Thursday, April 29, 2010

It's a discussion

Opinions. Advice. Lessons learned. Cautions and questions. Seems for every idea someone has, someone else puts a fence around it.

I'm not any different. Some days I stop myself from saying anything by silently asking "Do I need anyone to know that I think that?". (which is counter-intuitive to blogging, I know! lol)

Ideas thrive on butting up against other ideas. As long as you're not trying to stop an idea, but build on it - poke at it - turn it over, etc. then creativity will thrive with conversation and input. There is never just one answer (except maybe in math?).

That's really the criteria for offering those opinions and questions. Are you trying to start conversation or stop it?

Monday, April 26, 2010

Taking/Giving credit

A common complaint these days seems to be folks not feeling like they've been giving (enough) credit for contributing to a project.

This isn't as much about the need for formal group recognition, as individuals seeking acknowledgment of their unique contributions to the whole.

Recently, I experimented with taking ownership when things went awry and keeping quiet when others submitted work that contained a notable chunk of my work. ('notable' meaning I did more than offer an opinion or have a brief review) I had a few 'aha' moments from this - some uncomfortable. The biggest 'aha being that it had me realise the type of credit I value most vs. having blanket acknowledgment.

So... is it right that the person who submits the final product, tacitly claims the credit for pulling it together? Should submissions come with a program listing the contributors and their roles?

Only if all the contributors are willing to share in the blame... How many folks stick up their hands when something needs to go back to the drawing board?

Perhaps we need to coach ourselves in understanding exactly why we're seeking credit for each contribution?

It's a double-edged sword and I've certainly cut myself as often as anyone else.

Monday, April 19, 2010

It's who you know...

A controversial statement...

Often we hear of a job given through 'knowing' the right person. Or information shared. Or an invitation to an event filled with power brokers. It's true - most of us would rather work with and share good fortune with folks we know and like. It's not chance that has affords us these opportunities; most of the time, it's steady networking effort and good relationship skills.

But does that mean you should only look 'upward' at those who are already powerful/influential when building your network?
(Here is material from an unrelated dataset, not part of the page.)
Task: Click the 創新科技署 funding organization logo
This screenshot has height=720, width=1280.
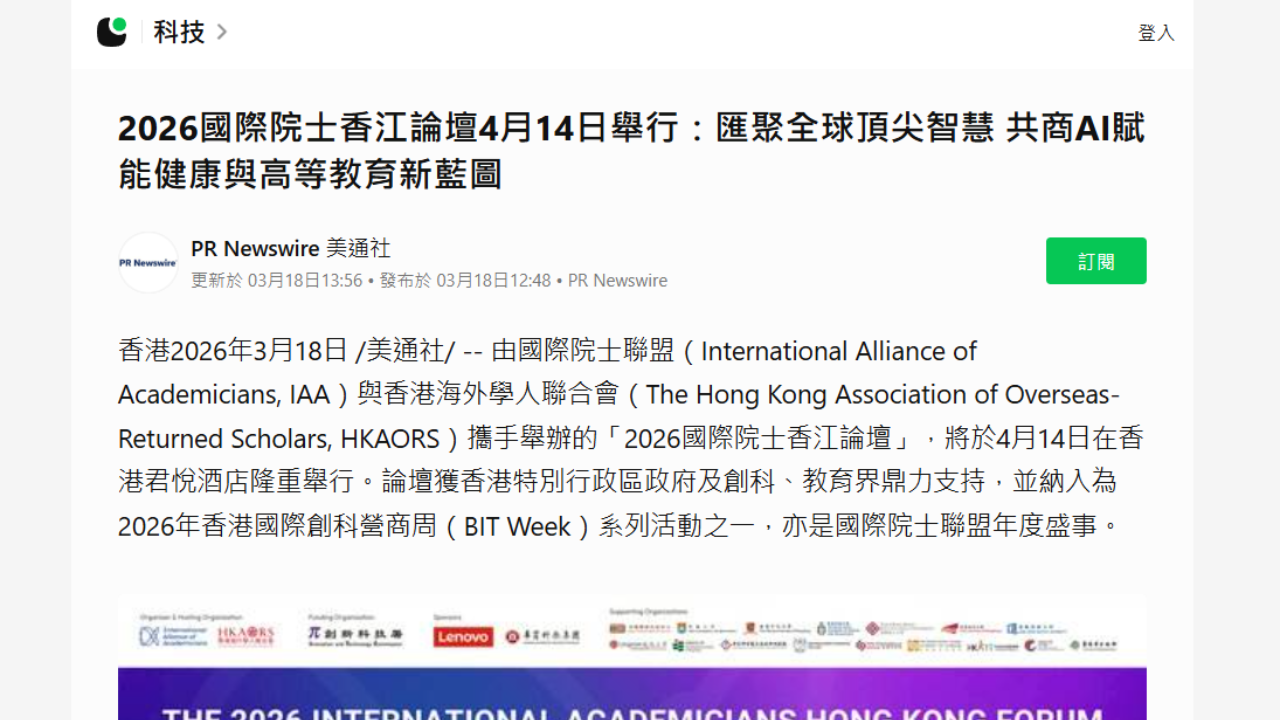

First - most folks grow into their influence and position. Those who were part of their communities along the way are more trusted than those who came along with the success. Your inner circles and friendships are not a result of success - success is a result of your circles and friendships. I'd rather talk with someone who has believed in me all along than someone who is hoping to get close and pump me for the secret of my success.

Secondly - everyone you meet has the potential to add value/information/other people to your community as you do for theirs. I'm not saying befriend everyone. I am counselling that you don't eliminate folks for potential inclusion in your community based on their current level of success (however you define it). That would be like me eliminating each guy I meet as 'unmarriagable'... which doesn't leave me with any males to have as a friend, colleague or even repairman!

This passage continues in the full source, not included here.